─── Source data ───

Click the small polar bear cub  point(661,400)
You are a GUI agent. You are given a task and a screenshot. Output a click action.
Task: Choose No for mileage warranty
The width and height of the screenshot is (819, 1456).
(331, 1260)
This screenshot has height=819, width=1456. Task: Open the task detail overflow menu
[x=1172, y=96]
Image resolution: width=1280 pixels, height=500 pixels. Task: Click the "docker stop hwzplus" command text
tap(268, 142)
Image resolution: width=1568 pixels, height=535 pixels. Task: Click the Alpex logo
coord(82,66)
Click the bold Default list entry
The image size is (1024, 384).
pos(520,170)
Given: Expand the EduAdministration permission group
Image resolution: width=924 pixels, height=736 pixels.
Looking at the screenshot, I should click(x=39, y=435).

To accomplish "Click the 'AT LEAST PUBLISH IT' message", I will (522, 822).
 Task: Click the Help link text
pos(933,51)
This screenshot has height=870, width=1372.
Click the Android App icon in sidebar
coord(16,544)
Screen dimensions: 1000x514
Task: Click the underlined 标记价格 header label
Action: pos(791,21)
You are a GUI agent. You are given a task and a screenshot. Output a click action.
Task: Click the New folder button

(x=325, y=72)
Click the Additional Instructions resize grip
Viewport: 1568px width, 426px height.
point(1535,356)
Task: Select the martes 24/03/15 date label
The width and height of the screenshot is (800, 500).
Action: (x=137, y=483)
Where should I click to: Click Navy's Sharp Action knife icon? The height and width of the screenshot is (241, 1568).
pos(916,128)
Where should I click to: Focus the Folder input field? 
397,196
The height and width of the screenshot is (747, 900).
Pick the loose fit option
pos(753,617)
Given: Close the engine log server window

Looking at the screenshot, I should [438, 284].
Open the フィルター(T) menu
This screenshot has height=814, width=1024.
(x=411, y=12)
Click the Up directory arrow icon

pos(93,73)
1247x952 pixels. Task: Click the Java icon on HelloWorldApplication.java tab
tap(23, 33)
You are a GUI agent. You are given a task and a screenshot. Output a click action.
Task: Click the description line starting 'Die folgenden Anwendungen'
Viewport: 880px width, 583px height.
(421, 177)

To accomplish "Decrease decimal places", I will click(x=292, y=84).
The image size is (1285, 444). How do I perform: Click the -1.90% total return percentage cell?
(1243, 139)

───

What is needed is a verbatim copy of every line in the records above from the one containing "Click the bold Default list entry" down to the one containing "This screenshot has height=870, width=1372.", both included, and nothing more.

Answer to the exercise:
Click the bold Default list entry
The image size is (1024, 384).
pos(520,170)
Given: Expand the EduAdministration permission group
Image resolution: width=924 pixels, height=736 pixels.
Looking at the screenshot, I should click(x=39, y=435).

To accomplish "Click the 'AT LEAST PUBLISH IT' message", I will (522, 822).
 Task: Click the Help link text
pos(933,51)
This screenshot has height=870, width=1372.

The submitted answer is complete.